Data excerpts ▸
┏━━
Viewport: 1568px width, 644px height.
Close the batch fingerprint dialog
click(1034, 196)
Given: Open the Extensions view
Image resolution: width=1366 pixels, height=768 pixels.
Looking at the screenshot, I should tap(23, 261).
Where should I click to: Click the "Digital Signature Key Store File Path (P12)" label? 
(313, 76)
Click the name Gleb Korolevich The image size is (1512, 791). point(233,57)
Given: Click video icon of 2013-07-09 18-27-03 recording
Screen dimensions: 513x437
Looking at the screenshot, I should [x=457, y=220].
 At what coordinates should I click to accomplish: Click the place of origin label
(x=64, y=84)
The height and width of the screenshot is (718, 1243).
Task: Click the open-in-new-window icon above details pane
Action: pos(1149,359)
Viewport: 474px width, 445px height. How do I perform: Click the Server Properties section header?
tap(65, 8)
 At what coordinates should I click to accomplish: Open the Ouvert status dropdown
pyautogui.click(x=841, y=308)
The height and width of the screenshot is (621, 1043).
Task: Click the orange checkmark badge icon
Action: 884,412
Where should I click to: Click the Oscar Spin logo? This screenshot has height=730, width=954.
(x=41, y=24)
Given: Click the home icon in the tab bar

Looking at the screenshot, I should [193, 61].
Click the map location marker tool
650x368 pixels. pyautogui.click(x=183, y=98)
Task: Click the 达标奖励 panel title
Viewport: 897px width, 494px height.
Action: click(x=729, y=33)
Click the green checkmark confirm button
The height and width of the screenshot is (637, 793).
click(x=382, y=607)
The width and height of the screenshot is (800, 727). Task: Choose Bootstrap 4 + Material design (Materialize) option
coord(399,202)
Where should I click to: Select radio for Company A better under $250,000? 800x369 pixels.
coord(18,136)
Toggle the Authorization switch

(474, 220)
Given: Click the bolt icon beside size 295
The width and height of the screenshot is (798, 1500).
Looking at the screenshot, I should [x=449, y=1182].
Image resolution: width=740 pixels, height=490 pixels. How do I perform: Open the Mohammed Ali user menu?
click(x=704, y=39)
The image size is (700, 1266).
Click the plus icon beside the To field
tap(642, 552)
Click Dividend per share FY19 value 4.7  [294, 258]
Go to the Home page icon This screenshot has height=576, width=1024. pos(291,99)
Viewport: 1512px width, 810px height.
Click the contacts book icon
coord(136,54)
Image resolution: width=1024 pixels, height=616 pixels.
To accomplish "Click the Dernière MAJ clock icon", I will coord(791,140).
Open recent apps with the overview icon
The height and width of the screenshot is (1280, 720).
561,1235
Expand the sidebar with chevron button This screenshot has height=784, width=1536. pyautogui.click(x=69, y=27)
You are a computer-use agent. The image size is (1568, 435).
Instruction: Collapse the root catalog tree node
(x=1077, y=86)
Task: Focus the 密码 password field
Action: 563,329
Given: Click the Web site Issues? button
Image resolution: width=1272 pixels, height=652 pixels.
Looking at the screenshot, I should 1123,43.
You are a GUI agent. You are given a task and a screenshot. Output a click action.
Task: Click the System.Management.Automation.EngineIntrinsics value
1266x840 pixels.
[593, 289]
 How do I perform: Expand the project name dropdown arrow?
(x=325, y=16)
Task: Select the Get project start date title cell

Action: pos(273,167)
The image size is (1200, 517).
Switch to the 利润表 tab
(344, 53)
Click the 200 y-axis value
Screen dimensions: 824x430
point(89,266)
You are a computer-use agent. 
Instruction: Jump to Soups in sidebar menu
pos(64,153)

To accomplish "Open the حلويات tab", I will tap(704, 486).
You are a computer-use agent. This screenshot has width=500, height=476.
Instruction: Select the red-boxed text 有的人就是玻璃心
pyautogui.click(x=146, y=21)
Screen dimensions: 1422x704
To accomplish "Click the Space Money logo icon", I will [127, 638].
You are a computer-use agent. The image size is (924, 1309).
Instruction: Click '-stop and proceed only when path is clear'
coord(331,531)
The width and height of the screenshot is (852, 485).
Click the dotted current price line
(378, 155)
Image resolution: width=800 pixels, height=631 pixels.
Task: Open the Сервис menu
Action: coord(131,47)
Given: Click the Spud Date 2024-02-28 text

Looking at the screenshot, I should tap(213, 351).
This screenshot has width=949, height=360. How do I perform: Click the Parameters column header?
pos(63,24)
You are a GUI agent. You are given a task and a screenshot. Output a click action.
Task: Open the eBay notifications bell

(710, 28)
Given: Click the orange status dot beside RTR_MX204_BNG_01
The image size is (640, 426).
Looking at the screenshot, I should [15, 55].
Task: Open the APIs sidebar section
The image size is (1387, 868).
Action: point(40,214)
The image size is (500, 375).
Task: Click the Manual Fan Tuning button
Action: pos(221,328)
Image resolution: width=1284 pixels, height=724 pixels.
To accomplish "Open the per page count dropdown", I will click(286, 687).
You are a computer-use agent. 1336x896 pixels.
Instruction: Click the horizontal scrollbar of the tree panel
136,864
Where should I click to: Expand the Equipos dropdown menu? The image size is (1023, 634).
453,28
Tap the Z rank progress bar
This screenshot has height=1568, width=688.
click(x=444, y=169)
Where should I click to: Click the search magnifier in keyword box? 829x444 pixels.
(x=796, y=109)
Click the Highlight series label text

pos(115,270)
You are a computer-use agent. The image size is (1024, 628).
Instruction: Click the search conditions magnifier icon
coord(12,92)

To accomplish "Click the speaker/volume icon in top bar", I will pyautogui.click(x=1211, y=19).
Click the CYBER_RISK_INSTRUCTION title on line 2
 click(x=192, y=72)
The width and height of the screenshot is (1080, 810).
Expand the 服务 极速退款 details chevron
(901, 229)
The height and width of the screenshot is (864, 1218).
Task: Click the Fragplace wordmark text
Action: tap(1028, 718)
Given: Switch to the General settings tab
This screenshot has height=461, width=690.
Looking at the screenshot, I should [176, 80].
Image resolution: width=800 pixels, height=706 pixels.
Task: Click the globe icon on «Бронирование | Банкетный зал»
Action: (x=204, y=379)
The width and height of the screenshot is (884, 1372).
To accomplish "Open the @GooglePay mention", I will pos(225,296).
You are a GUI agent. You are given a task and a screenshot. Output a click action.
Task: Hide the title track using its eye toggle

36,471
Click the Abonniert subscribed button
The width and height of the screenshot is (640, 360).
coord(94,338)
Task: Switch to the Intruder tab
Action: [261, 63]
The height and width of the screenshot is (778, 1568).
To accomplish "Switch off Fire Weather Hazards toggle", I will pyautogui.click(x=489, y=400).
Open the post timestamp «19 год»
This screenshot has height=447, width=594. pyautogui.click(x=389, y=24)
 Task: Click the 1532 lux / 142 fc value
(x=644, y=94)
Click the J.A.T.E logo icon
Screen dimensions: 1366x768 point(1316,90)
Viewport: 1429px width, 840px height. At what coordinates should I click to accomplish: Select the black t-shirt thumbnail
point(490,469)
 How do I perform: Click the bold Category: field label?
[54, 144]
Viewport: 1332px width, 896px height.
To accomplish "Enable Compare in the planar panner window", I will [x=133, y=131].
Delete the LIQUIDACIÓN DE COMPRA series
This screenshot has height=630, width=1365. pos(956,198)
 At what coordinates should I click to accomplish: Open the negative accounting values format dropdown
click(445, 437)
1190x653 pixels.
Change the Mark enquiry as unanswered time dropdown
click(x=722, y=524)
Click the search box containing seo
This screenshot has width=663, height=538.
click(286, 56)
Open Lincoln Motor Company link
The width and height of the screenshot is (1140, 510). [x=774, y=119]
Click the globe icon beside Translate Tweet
┗━━
What you are asked to do ▸ Beginning with the line above that contains "Ouvert status dropdown", copy each line exactly up to and including the line that contains "Given: Click the Web site Issues? button", and go no further.

Output ▸
 At what coordinates should I click to accomplish: Open the Ouvert status dropdown
pyautogui.click(x=841, y=308)
The height and width of the screenshot is (621, 1043).
Task: Click the orange checkmark badge icon
Action: 884,412
Where should I click to: Click the Oscar Spin logo? This screenshot has height=730, width=954.
(x=41, y=24)
Given: Click the home icon in the tab bar

Looking at the screenshot, I should [193, 61].
Click the map location marker tool
650x368 pixels. pyautogui.click(x=183, y=98)
Task: Click the 达标奖励 panel title
Viewport: 897px width, 494px height.
Action: click(x=729, y=33)
Click the green checkmark confirm button
The height and width of the screenshot is (637, 793).
click(x=382, y=607)
The width and height of the screenshot is (800, 727). Task: Choose Bootstrap 4 + Material design (Materialize) option
coord(399,202)
Where should I click to: Select radio for Company A better under $250,000? 800x369 pixels.
coord(18,136)
Toggle the Authorization switch

(474, 220)
Given: Click the bolt icon beside size 295
The width and height of the screenshot is (798, 1500).
Looking at the screenshot, I should [x=449, y=1182].
Image resolution: width=740 pixels, height=490 pixels. How do I perform: Open the Mohammed Ali user menu?
click(x=704, y=39)
The image size is (700, 1266).
Click the plus icon beside the To field
tap(642, 552)
Click Dividend per share FY19 value 4.7  [294, 258]
Go to the Home page icon This screenshot has height=576, width=1024. pos(291,99)
Viewport: 1512px width, 810px height.
Click the contacts book icon
coord(136,54)
Image resolution: width=1024 pixels, height=616 pixels.
To accomplish "Click the Dernière MAJ clock icon", I will coord(791,140).
Open recent apps with the overview icon
The height and width of the screenshot is (1280, 720).
561,1235
Expand the sidebar with chevron button This screenshot has height=784, width=1536. pyautogui.click(x=69, y=27)
You are a computer-use agent. The image size is (1568, 435).
Instruction: Collapse the root catalog tree node
(x=1077, y=86)
Task: Focus the 密码 password field
Action: 563,329
Given: Click the Web site Issues? button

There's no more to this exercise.